En aquellos días el DT Liendhom resuelve con brillantez una
complicada papeleta que le plantea el club. El fichaje del extraordinario
Falcao -futbolista de parecidas condiciones a Agostino- le lleva a mover la
estructura de un conjunto que cada día es más brillante y que en 1989 conquista
la Copa de Italia. Liendhom sitúa al brasileño por detrás de la delantera y
retrasa la posición de Agostino para que construya desde atrás. Deja de pisar
el área con tanta frecuencia, pero la Roma se aprovecha de su desplazamiento y
de su facilidad para entender el juego. El equipo es una maquina que suma dos
nuevas Copas y la Liga de 1983, uno de los grandes acontecimientos de la
historia romanista.
Lo mejor parece que está a punto de llegar. El cuadro
capitalino tiene un sueño: en 1984 la final de la Copa de Europa (hoy conocida
como Champions League) se juega en su estadio, una ocasión única para alcanzar
el mayor de los tesosos. El equipo de Agostini, Conti, Falcao, Cerezo y
Graziani llega hasta la final donde lo espera el poderoso Liverpool. "Es
el partido de mi vida" proclama en la víspera de Agostino, el hombre que
soñaba junto a Conti con ese encuentro tantas veces recreado en los suburbios
de Roma.
El choque, en medio de un ambiente eléctrico, con la capital
romana paralizada por completo, acaba en empate a un gol con lo que el título
debe decidirse en los penaltis. Agostino no traiciona a quienes le tienen como
guía. Tiene 29 años, la madurez necesaria, y pide lanzar el primer penal, el
más complicado, el que nadie quiere. No se espera menos del capitán. Agostino
marca y provoca un arrebato de locura en la grada. Todo sigue el plan soñado.

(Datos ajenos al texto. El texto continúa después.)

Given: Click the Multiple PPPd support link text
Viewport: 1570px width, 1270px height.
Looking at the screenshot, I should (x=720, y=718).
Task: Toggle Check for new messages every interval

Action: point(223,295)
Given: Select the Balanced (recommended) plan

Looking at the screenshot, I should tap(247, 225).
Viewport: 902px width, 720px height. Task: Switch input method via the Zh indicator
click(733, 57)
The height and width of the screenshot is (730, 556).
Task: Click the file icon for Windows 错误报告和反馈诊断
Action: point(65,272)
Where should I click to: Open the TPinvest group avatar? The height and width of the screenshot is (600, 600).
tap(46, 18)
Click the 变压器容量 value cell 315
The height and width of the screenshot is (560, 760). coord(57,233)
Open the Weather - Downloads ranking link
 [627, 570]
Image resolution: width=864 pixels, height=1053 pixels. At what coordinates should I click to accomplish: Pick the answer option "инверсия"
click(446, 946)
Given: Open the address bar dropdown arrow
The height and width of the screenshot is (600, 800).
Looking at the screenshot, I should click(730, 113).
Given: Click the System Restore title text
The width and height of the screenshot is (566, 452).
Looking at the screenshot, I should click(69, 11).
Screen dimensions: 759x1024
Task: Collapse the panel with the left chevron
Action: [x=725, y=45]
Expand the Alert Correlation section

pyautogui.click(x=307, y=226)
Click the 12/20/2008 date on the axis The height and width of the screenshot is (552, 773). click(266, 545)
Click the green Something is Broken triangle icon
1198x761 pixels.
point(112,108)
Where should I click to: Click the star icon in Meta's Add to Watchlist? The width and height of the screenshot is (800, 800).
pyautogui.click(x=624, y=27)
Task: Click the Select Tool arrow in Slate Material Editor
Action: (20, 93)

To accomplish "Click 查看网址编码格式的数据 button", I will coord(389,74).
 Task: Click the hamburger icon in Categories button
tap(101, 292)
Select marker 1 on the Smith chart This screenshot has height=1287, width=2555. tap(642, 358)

Pero de golpe el cuento de hadas se desploma. Grobbelaar, arquero del
Liverpool, uno de esos histriónicos de la portería, comienza a contorsionarse
antes de cada lanzamiento como si fuese a sufrir un desmayo y genera semejante
desconcierto en los rivales que provoca los errores de Conti y Graziani. Los
ingleses no fallan y conquistan la Copa de Europa en medio del dolor
insoportable de los romanistas.
La derrota supone un golpe tan duro para la escuadra que
decide hacer una limpieza en el vestuario. Agostino forma parte de los
despedidos ante la indignación de la hinchada. Los caminos de Agostino y la
camiseta grana se separan para siempre. Pasa por el Milán, Cesena y
Salernitana, donde juega hasta 1990, año en el que decide retirarse. A partir
de entonces comienza a saberse poco de su vida en una casa de Salerno que
comparte con su pareja hasta que llega el fatídico 30 de mayo de 1994. Esa
mañana, antes de las nueve, Agostino coge la pistola que guarda en uno de sus
armarios, sale al balcón de su casa y se dispara en el corazón. Deja una nota
escrita: "Me siento encerrado en un agujero". Hay pocas explicaciones,
demasiadas conjeturas. Se habla de una depresión, de un problema económico. Los
aficionados que le veneraron en el Olímpico y que siguen mostrando su nombre en
las pancartas de cada domingo lo tíenen mucho más claro: no fue capaz de
encajar la derrota en el partido de su vida.